<<<<
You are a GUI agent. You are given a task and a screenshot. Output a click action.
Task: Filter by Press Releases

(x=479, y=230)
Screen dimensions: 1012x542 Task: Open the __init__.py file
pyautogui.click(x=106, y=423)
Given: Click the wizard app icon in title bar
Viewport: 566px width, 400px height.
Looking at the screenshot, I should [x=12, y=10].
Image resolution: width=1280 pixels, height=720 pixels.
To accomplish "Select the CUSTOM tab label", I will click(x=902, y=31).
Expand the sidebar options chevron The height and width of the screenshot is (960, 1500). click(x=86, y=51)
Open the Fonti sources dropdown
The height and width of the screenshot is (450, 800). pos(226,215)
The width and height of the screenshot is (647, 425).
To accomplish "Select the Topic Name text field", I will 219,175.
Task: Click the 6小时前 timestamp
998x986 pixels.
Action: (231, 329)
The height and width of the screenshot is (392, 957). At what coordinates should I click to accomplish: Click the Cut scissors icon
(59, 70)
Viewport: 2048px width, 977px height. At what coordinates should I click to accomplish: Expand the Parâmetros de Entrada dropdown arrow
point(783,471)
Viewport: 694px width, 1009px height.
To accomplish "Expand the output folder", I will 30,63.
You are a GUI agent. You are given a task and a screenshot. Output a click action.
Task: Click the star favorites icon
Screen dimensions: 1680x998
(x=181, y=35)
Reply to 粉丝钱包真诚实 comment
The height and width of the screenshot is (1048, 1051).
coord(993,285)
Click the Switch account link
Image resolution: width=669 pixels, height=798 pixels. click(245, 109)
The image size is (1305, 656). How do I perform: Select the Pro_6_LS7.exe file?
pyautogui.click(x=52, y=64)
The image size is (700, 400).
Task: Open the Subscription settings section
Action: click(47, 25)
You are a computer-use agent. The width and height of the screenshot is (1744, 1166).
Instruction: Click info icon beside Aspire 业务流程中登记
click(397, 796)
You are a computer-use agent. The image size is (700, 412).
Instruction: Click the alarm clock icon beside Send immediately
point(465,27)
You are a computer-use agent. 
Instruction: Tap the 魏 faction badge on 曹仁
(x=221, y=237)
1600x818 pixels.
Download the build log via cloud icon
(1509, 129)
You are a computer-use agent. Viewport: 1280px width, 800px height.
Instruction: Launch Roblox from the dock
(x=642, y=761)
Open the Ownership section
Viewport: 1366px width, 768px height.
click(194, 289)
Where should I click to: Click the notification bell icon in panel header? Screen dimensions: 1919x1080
>>>>
| Task description |
What you return must be the lines from the line holding "Click the Switch account link" through the final line of the material, word for word, and nothing more.

| Reply |
Click the Switch account link
Image resolution: width=669 pixels, height=798 pixels. click(245, 109)
The image size is (1305, 656). How do I perform: Select the Pro_6_LS7.exe file?
pyautogui.click(x=52, y=64)
The image size is (700, 400).
Task: Open the Subscription settings section
Action: click(47, 25)
You are a computer-use agent. The width and height of the screenshot is (1744, 1166).
Instruction: Click info icon beside Aspire 业务流程中登记
click(397, 796)
You are a computer-use agent. The image size is (700, 412).
Instruction: Click the alarm clock icon beside Send immediately
point(465,27)
You are a computer-use agent. 
Instruction: Tap the 魏 faction badge on 曹仁
(x=221, y=237)
1600x818 pixels.
Download the build log via cloud icon
(1509, 129)
You are a computer-use agent. Viewport: 1280px width, 800px height.
Instruction: Launch Roblox from the dock
(x=642, y=761)
Open the Ownership section
Viewport: 1366px width, 768px height.
click(194, 289)
Where should I click to: Click the notification bell icon in panel header? Screen dimensions: 1919x1080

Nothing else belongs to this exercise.